Washington's defensive front lines up against Eastern Washington on Aug. 31, 2019. The Huskies were able to get pressure on the Eagles' quarterback, but generated no turnovers. 

After being asked to recollect their memories and feelings from a 12-10 loss to California last year, the No. 14 Washington football team’s players each took a moment to prepare an answer. 

The pause was palpable with each player tasked with answering the question. 

“We didn’t play to our standard,” senior Benning Potoa’e managed. “We lost. It left a bad taste in my mouth. That’s what I remember.” 

It was a dark day for the Huskies (1-0), who had been just barely grasping to a lead throughout most of the game until the fourth quarter, when an offensive mishap put the Dawgs down late, and they couldn’t recover. 

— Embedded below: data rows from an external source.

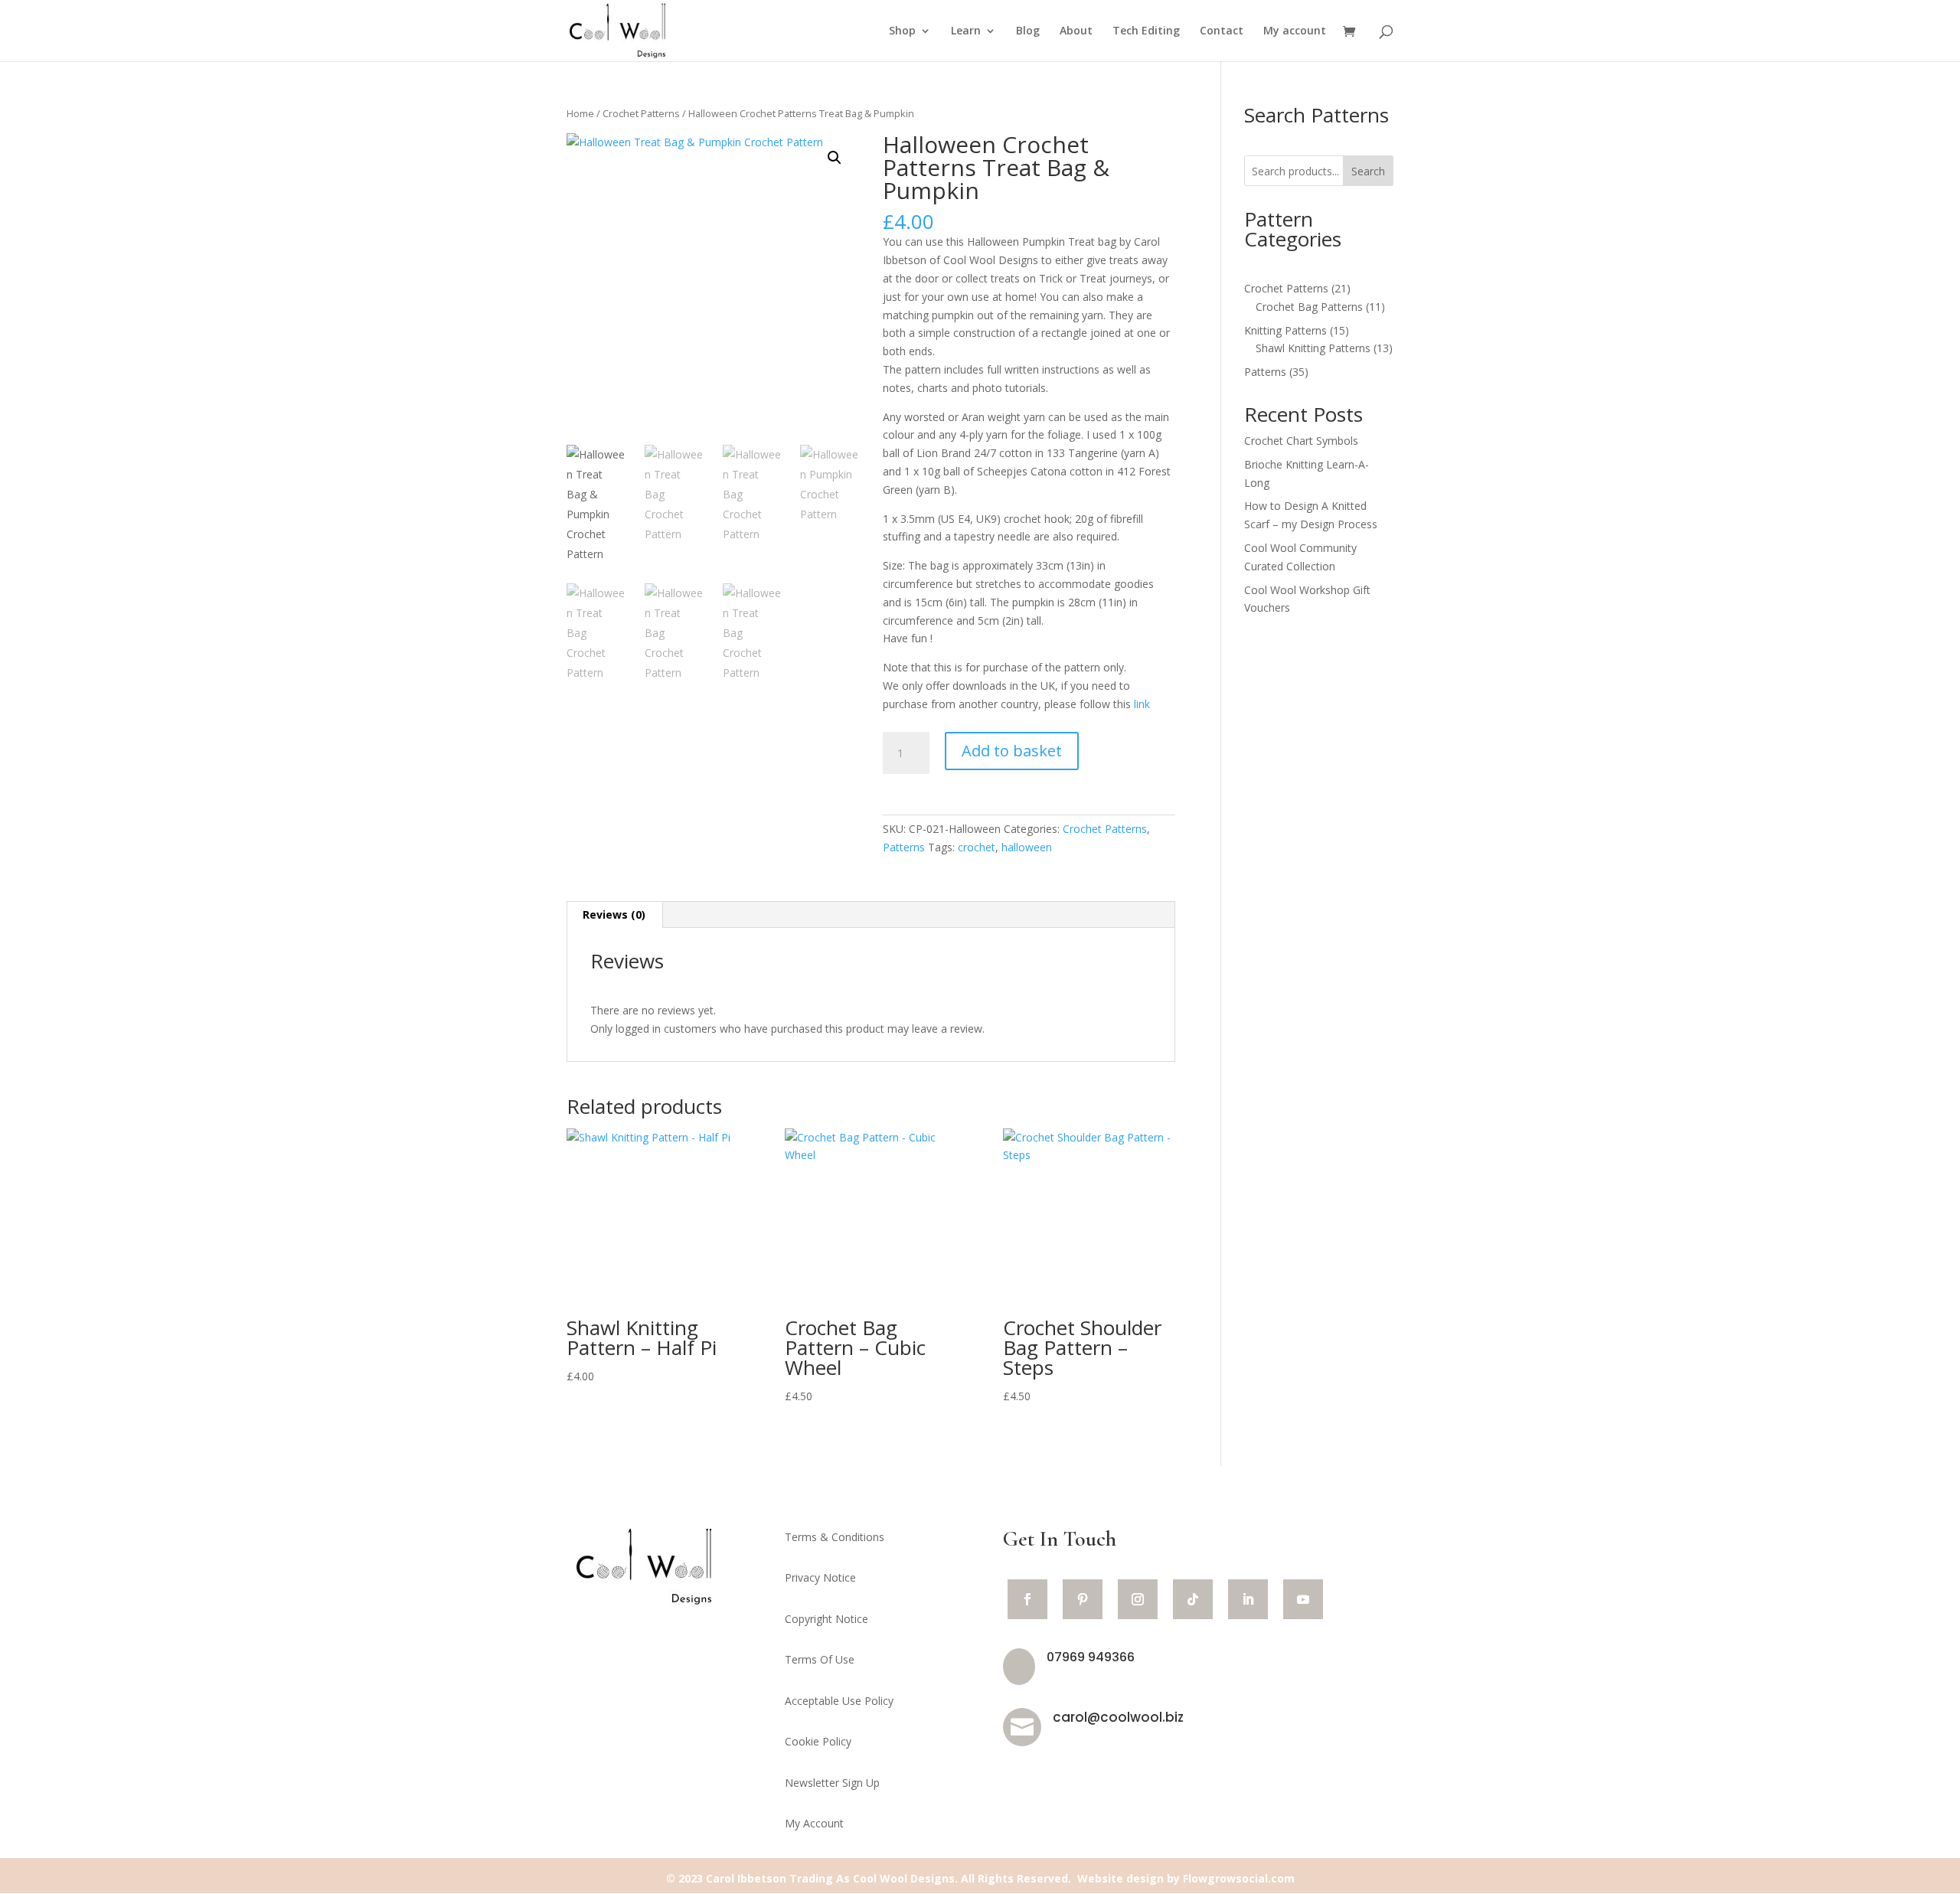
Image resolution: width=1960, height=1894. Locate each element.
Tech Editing (1146, 31)
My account (1294, 31)
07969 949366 (1091, 1657)
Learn (966, 31)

“We started off slow, and then we blinked and it was too late,” junior Elijah Molden said. “We have got to bring it to them right away, right off the jump. They are a good team, so we need to be good, we need to be prepared and make some plays happen.” 

However, the UW gets to see the Golden Bears (1-0) early in Week 2 this season after a late-season matchup a year ago, and they’ve circled this team as an early test on their schedule after their defeat in 2018. 

Yet, they’re avoiding calling this game a “revenge” match. 

“They are a good opponent, and we want this one a little more than other ones,” Molden said. “But we’re focused on this year and we’re focused on us.” 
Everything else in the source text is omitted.